Y salió. En aquel momento la más desesperada necesidad de su vida era un vaso grande de whisky escocés seco.

Preparó la bebida y se acomodó, para ayudarla, en el pórtico de la casa. Meditaba en los problemas que acudían a toda persona que permite que adquieran significación personal ciertos prejuicios ordinarios, como el enfrenamiento de los deseos, las costumbres normales, la opinión pública, la posición social y otros vulgares anhelos de la humanidad. Si aquella japonesita llegaba a la casa, Tomás Kennedy no alteraría el ritmo de su vida. Cualquier cosa que ella hiciera no le trastornaría en nada. Si su hijo y su mujer no eran felices, él procuraría serlo, porque su felicidad se fundaba en la trascendencia espiritual de una buena comida, de un hígado bien regulado, de la posesión de la mejor cama de todo el país y de la posibilidad de dormir como un leño toda la noche. Sabía que no participaba de ciertos humanos estímulos ni de ciertas emociones, pero tampoco lo deseaba.

De todos modos celebraba que ya se hubieran difundido tan malas noticias y que su mujer las supiera. Los resultados eran imprevisibles por el momento. O muy poco conocía a Josefina, o ella no volvería a hablar más del asunto. Organizaría sus planes y procuraría ponerlos en ejecución. Él, antes o después, los conocería, aunque quizá sin tiempo para poder modificarlos. Josefina estaba demasiado bien educada para permitir que sobreviniese en la casa un ambiente de hostilidad. Cuando bajase a cenar probablemente parecería la misma de siempre. Allen, tan semejante a su madre, se comportaría como de costumbre. El mero transcurso del tiempo bastaba para curar unas cosas, para esclarecer otras y para aceptar la convivencia con un hecho consumado durante el resto de la existencia. Incluso todos acabarán acostumbrándose al trato de una o varias personas de ojos oblicuos…

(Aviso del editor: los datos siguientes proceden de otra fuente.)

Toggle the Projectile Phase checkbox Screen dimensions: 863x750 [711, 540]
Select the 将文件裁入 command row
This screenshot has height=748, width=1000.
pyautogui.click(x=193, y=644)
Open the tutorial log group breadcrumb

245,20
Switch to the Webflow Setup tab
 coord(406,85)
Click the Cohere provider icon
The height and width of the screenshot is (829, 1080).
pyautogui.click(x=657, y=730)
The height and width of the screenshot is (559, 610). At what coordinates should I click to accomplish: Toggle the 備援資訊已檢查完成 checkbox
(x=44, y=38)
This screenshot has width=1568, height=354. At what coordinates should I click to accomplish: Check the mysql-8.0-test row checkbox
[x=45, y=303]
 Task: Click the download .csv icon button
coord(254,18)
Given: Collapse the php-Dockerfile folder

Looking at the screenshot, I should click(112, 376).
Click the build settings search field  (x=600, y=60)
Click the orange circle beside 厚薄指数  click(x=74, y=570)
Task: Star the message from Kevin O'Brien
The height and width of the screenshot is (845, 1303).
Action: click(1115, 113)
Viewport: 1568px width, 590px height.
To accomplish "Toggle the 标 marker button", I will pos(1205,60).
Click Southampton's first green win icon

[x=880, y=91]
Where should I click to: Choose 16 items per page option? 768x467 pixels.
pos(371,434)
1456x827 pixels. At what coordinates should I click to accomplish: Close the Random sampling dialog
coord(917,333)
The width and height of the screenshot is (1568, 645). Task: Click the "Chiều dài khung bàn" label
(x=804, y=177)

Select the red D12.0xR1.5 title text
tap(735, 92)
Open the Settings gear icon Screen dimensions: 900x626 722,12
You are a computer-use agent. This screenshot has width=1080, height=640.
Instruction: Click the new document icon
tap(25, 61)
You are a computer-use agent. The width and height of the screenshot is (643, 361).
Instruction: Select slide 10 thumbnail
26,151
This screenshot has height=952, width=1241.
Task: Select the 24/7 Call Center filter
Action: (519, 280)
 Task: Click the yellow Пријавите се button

Cuando Allen salió de la casa, encontró adormitado a su padre, con un vaso vacío a su lado, en el suelo. Al oír rumor de pisadas, el señor Kennedy despertó. Su hijo estaba a su lado, llevando en la mano una maleta, en la cabeza el sombrero y un gabán al brazo.

—Me voy por unos días —dijo Allen a su padre.

Kennedy abrió los soñolientos ojos.

—¿Adónde vas?

—A Washington.

—¿Qué tienes que hacer en ese endiablado lugar?

—Buscar un destino. Procuraré que sea algo que me permita reclamar a Josui.

—¿Se lo has dicho a tu madre?

—No. Despídeme de ella, haz el favor. De todos modos, lo probable es que sólo pase fuera muy pocos días. Si logro que me den un empleo, habré de volver para recoger mis cosas.

—Como quieras, hijo.

Y los párpados del hombre volvieron a entornarse. Allen inquirió:

—¿Qué dice mamá?

—Nada. Se encuentra mejor.

Kennedy hablaba semiamodorrado. El whisky siempre le producía aquel efecto.

Vio a su hijo subir al coche que en la casa le guardaron cuidadosamente durante los años de ausencia, y después reanudó su plácido sueño.